John Wesley's Social Ethic

Marquardt begins by examining several areas of Wesley’s social praxis. They include slavery, economics and ethics, his work on aid to the poor, prison reform, and education. One of Wesley’s greatest strengths was his ability to organize. The Methodist Societies were established to provide forums in which the members could help one another in living the Christian life, and in which they could more effectively engage in social action.

It is important to note that the organizations developed by Wesley were not highly bureaucratic, but instead emphasized the role of the individual members. For example, aid to the poor was to be personally delivered by members rather than collected and delivered en masse. Marquardt notes, “Wesley...demand- ed that those active in the social work of his fellowship must deliver help to the poor, not merely send it. To him, the gulf between the strata of society appeared too great for the wealthier people to know the gravity of the poor’s actual situation.” Wesley was concerned that the normal methods used to dispense charity perpetuated the conditions the charity was meant to eliminate.

In most cases, Wesley appealed to people, either individually or as members of groups, to act out of love for God and for neighbor. He did not urge structural changes in either society or government, and usually did not urge passage of specific legislation. Marquardt describes Wesley as, “...a convinced Tory of the moderate (non-Jacobite) wing....” Wesley believed government authority was derived from God rather than from the people, so he supported the constitutional monarchy of Eighteenth Century England. While he was a strong advocate for the poor, he refused to align himself with many of the political reformers of the day. An important exception to this emphasized by Marquardt involves the issue of slavery. Wesley supported the efforts of Wilberforce and other anti-slavery leaders. In general, though, Wesley relied on the efforts of individuals as organized in societies and on the art of persuasion and exhortation to effect change.

The second part of the book focuses on the principles that supported Wesley’s social action.

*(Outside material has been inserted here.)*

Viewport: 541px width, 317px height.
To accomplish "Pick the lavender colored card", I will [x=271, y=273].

Marquardt briefly summarizes Wesley’s views and praxis on social action before and after his evangelical Aldersgate experience. Prior to Aldersgate, Wesley focused more on good works as a means to salvation; afterwards, good works as the result of salvation. Wesley was often accused of “works-righteousness” by the Calvinists of his day even though he consistently, post-Aldersgate at least, emphasized the priority of justification by faith. Marquardt states:

Nevertheless, Wesley’s simultaneous emphasis of justification by faith alone and the necessity of good works looked like a case of constant tightrope walking.... Using biblical passages and Augustine’s words, Wesley solidified his view that ethical passivity and justifying grace are mutually exclusive. This theological dialectic, which appropriately placed Paul and James side by side, made it possible for Wesley to emphasize equally the doctrines of justification by faith alone (against Anglican legalism, which accused him of fanaticism) and the necessity of good works (against any-mystical or pietistic quietism). It is through this synthesis that Wesley laid the foundation for his social ethics.

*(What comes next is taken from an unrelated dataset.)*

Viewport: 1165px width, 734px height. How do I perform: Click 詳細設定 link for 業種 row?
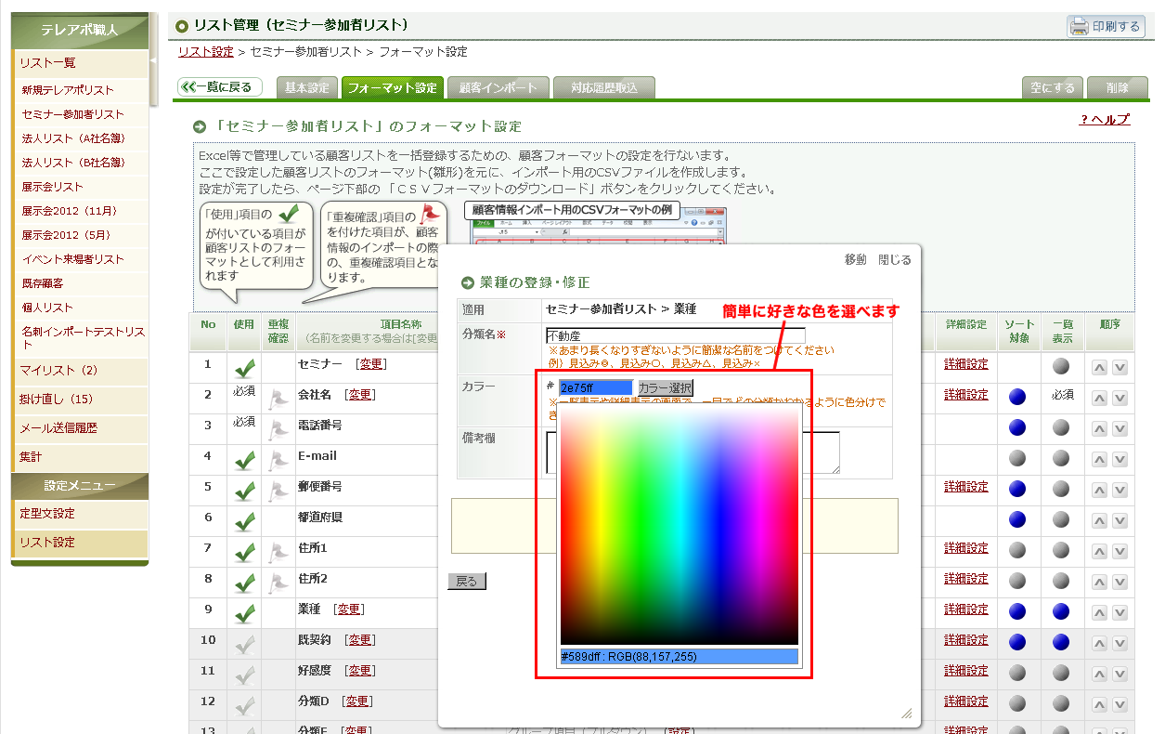pos(965,609)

Wesley’s theology led to his social ethics. He rejected any notion of predestination, arguing that Christ’s atoning death and resurrection were available to all. As a result, the rich were not rich because of God’s election, and the poor were not poor because of God’s reprobation. Further, Wesley believed that justification was not merely imputed to the believer, but the individual was also renewed and the process of sanctification begun. An important part of sanctification was to follow Christ’s example and to love one’s neighbor as oneself. The overall goal was the renewal of the individual believer, and the renewal of society through the actions of believers. Marquardt describes Wesley’s ethic as, “an ethic of responsibility and solidarity....”

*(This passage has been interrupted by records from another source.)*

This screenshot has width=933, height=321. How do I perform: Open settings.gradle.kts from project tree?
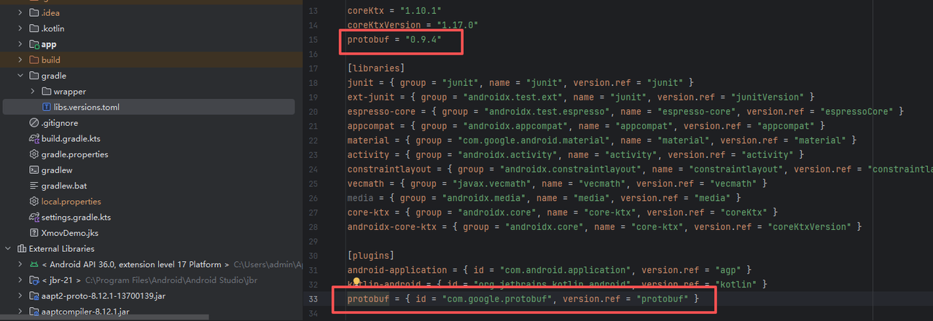pos(75,217)
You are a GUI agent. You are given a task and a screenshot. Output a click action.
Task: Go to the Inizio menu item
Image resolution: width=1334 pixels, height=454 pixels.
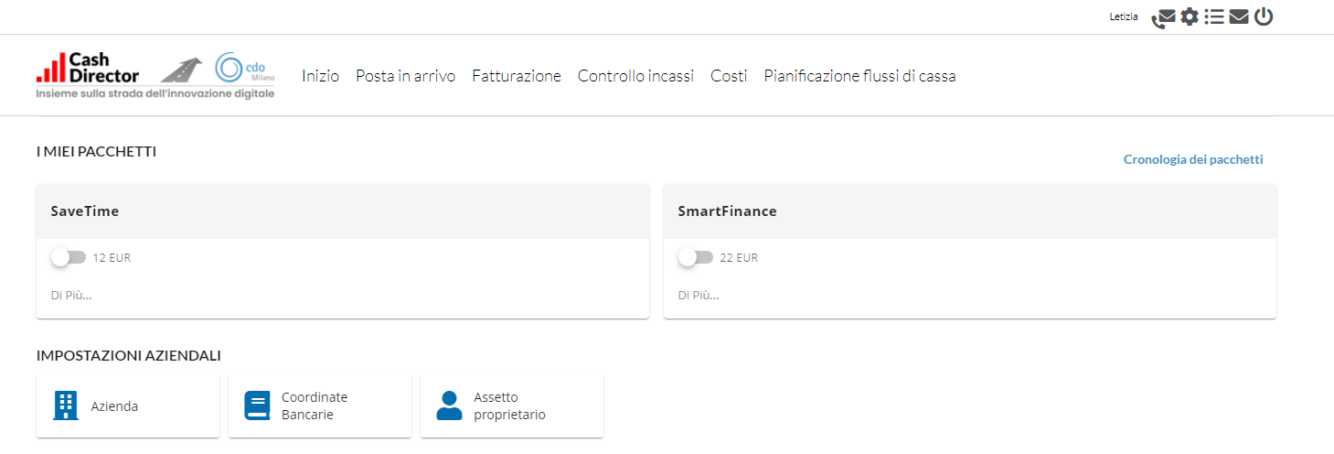pos(320,76)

I found the book very useful and interesting, although I think that some of Marquardt’s criticisms are incorrect. Marquardt argues that Wesley failed to push for structural change in society sufficiently, while I see Wesley’s emphasis on the individual and voluntary groups appropriate. He offers a good summary of many of Wesley’s views, especially as they relate to social action. He also points out some of Wesley’s contradictions–his distrust of democratic processes combined with a willingness to use natural law arguments on some occasions while ignoring them on others, for example.

Wesley’s views and practices could be adopted today and be more fruitful than the status quo. In particular, Wesley’s insistence on the importance of each person because the person is made in God’s image and is someone for whom Christ died is an ideal starting point for social concern. His focus on social change through redeemed people rather than by changing social structures should be considered seriously by Christians. Finally, Wesley’s use of reason and empirical evidence to analyze the sources of social problems and the potential effects of proposed solutions is needed today. The desire to do good for people does not imply that good actually gets done. What is needed is an analysis of the problems followed by proposed solutions.

Marquardt has written a book that analyzes the approach taken by a Christian leader known for his social action. Wesley’s views on this topic are worthy of our attention. Marquardt’s book offers a good starting point for thinking about social action, and for analyzing and evaluating the current programs intended to help the poor.